Public sector borrowing on course to overshoot OBR projections by £11bn

ONS reports a stronger January than last year, but the trend remains poor.

The ONS has released the public sector finances for January 2013, showing that the government ran a surplus of £11.4bn in the month, £5bn higher than in January 2012.

But as Nida Ali, economic advisor to the Ernst & Young ITEM Club, comments, the good news is largely a mirage:

Today’s figures demonstrate the problems caused by all of the statistical fudges of the past couple of years – the various transfers from the Bank of England, Northern Rock and Bradford & Bingley make it virtually impossible to decipher the underlying trend.

Although January’s headline number looks encouraging, it appears that the state of the public finances is worse than the government and the OBR had hoped for. Stripping out the one-off factors, net borrowing in the financial year-to-date is £7.5bn higher than last year. With just two months of data pending and last year’s deficit having been revised down, there is virtually no chance of borrowing being lower on a like-for-like basis in 2012/13 than in 2011/12.

Furthermore, the ONS has put a ceiling of £9.1bn on the amount of cash that can be transferred from the Central Bank to the government in 2012/13. Given that this also includes the payment from the Special Liquidity Scheme, it means that the reduction in borrowing caused by the transfers from the Bank of England’s Asset Purchase Facility will be £5bn less than the OBR had forecast.

■ **Objectives**:
1. Copy out the part of the public borrowing article that opens with the words containing "Although January’s headline" and closes with "OBR had forecast.".
2. Translate this sentence from the public borrowing article into Spanish: "Stripping out the one-off factors, net borrowing in the financial year-to-date is £7.5bn higher than last year."

■ **Given material**:
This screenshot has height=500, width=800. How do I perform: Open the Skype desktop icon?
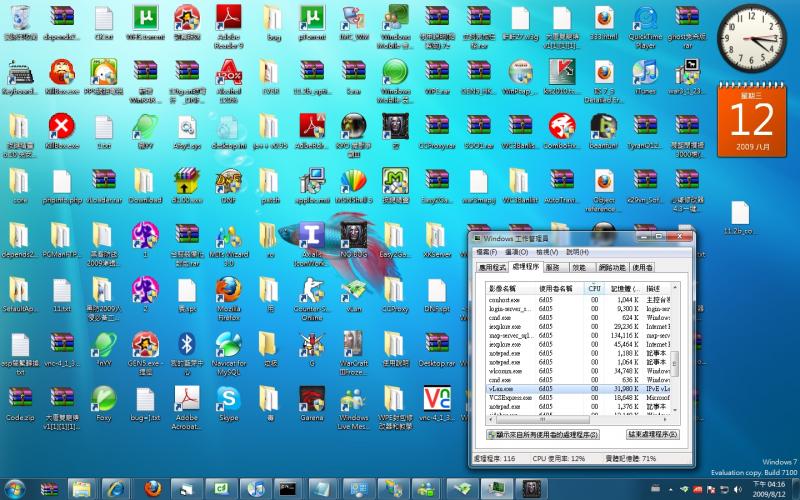click(x=228, y=400)
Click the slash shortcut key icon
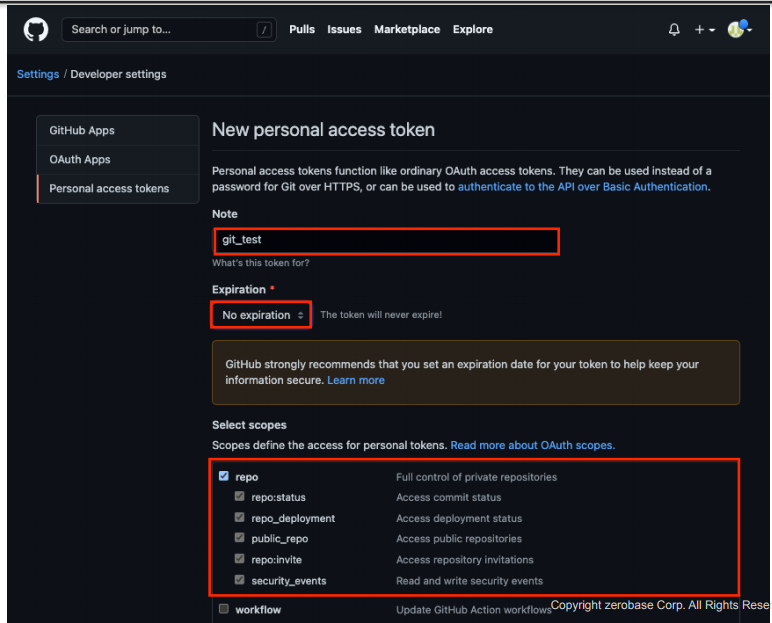 click(x=264, y=30)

■ **Worked solutions**:
1.
Although January’s headline number looks encouraging, it appears that the state of the public finances is worse than the government and the OBR had hoped for. Stripping out the one-off factors, net borrowing in the financial year-to-date is £7.5bn higher than last year. With just two months of data pending and last year’s deficit having been revised down, there is virtually no chance of borrowing being lower on a like-for-like basis in 2012/13 than in 2011/12.

Furthermore, the ONS has put a ceiling of £9.1bn on the amount of cash that can be transferred from the Central Bank to the government in 2012/13. Given that this also includes the payment from the Special Liquidity Scheme, it means that the reduction in borrowing caused by the transfers from the Bank of England’s Asset Purchase Facility will be £5bn less than the OBR had forecast.

2. Si se excluyen los factores puntuales, el endeudamiento neto en lo que va del ejercicio financiero es 7500 millones de libras mayor que el del año pasado.